**TRAVAIL DEMANDÉ:**
**a)** Recopiez fidèlement le passage de l'article sur le discours de Mario Vargas Llosa qui commence à "Publié le 13" et se termine à "sa conférence Nobel.".
**b)** Selon l'article sur le discours de Mario Vargas Llosa, quel titre le lauréat a-t-il donné à son discours ?
**c)** Indiquez si chacune des affirmations suivantes est conforme à l'article sur le discours de Mario Vargas Llosa, en répondant par oui ou par non et en citant les mots décisifs du texte.
(i) Le discours a été prononcé à Stockholm le 7 décembre 2010.
(ii) Enfant, Mario lisait des romans d'aventure.
(iii) Le discours fait l'éloge de la fiction avant celui de la lecture.

**TEXTE DU DOCUMENT:**
★ ★ ★ ★ ★ ★ ★

Publié le 13 décembre 2010 par Francisrichard @francisrichard

Le 7 décembre 2010, Mario Vargas Llosa [la photo provient d'ici], écrivain péruvien, prononce à Stockholm son discours d'acceptation du Prix Nobel de Littérature. Il ne s'agit pas d'un discours convenu comme on va le voir. Est-ce pourquoi la presse romande lui a fait aussi peu d'écho, pour ne pas dire qu'elle a observé à son propos un silence assourdissant ? 

Le lauréat 2010 a intitulé son discours ici Eloge de la lecture et de la fiction. Et, effectivement il fait d'abord l'éloge de la lecture puis de la fiction dans sa conférence Nobel.

Très tôt, le petit Mario, pour qui l'apprentissage de la lecture est ce qui lui est arrivé de plus important dans la vie, lit des romans d'aventure écrits par Jules Verne, Alexandre Dumas et Victor Hugo :

"La lecture transformait le rêve en vie et la vie en songe, en mettant à la portée du petit bonhomme que j'étais l'univers de la littérature."

Ses lectures ont eu pour effet de lui donner envie d'écrire à son tour, pour, en quelque sorte, "prolonger dans le temps [...] les histoires qui avaient rempli [son] enfance d'exaltation et d'aventures."

★ ★ ★ ★ ★ ★ ★

**EXTRAIT SOURCE:**
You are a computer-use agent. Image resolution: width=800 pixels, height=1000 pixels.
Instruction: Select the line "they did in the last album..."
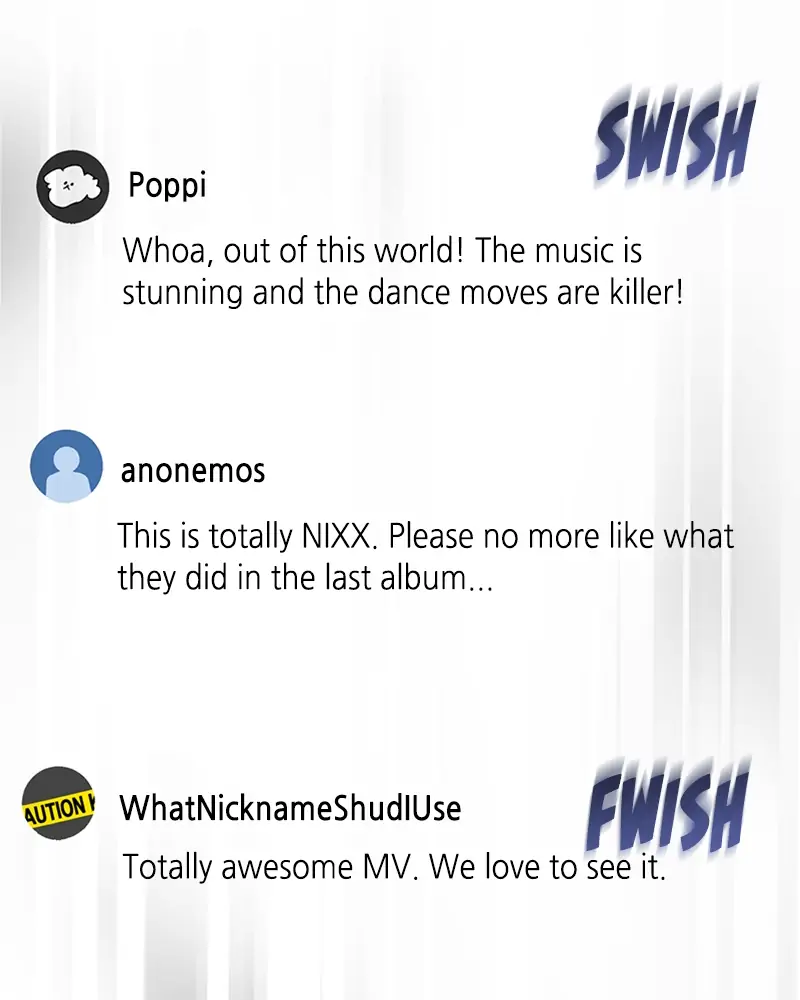click(x=305, y=578)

★ ★ ★ ★ ★ ★ ★

**CORRIGÉS COMPLETS:**
**a)**
Publié le 13 décembre 2010 par Francisrichard @francisrichard

Le 7 décembre 2010, Mario Vargas Llosa [la photo provient d'ici], écrivain péruvien, prononce à Stockholm son discours d'acceptation du Prix Nobel de Littérature. Il ne s'agit pas d'un discours convenu comme on va le voir. Est-ce pourquoi la presse romande lui a fait aussi peu d'écho, pour ne pas dire qu'elle a observé à son propos un silence assourdissant ? 

Le lauréat 2010 a intitulé son discours ici Eloge de la lecture et de la fiction. Et, effectivement il fait d'abord l'éloge de la lecture puis de la fiction dans sa conférence Nobel.

**b)** Il l'a intitulé *Eloge de la lecture et de la fiction*.

**c)**
(i) Oui : « Le 7 décembre 2010 » et « prononce à Stockholm son discours d'acceptation du Prix Nobel de Littérature ».
(ii) Oui : « lit des romans d'aventure écrits par Jules Verne, Alexandre Dumas et Victor Hugo ».
(iii) Non : « il fait d'abord l'éloge de la lecture puis de la fiction ».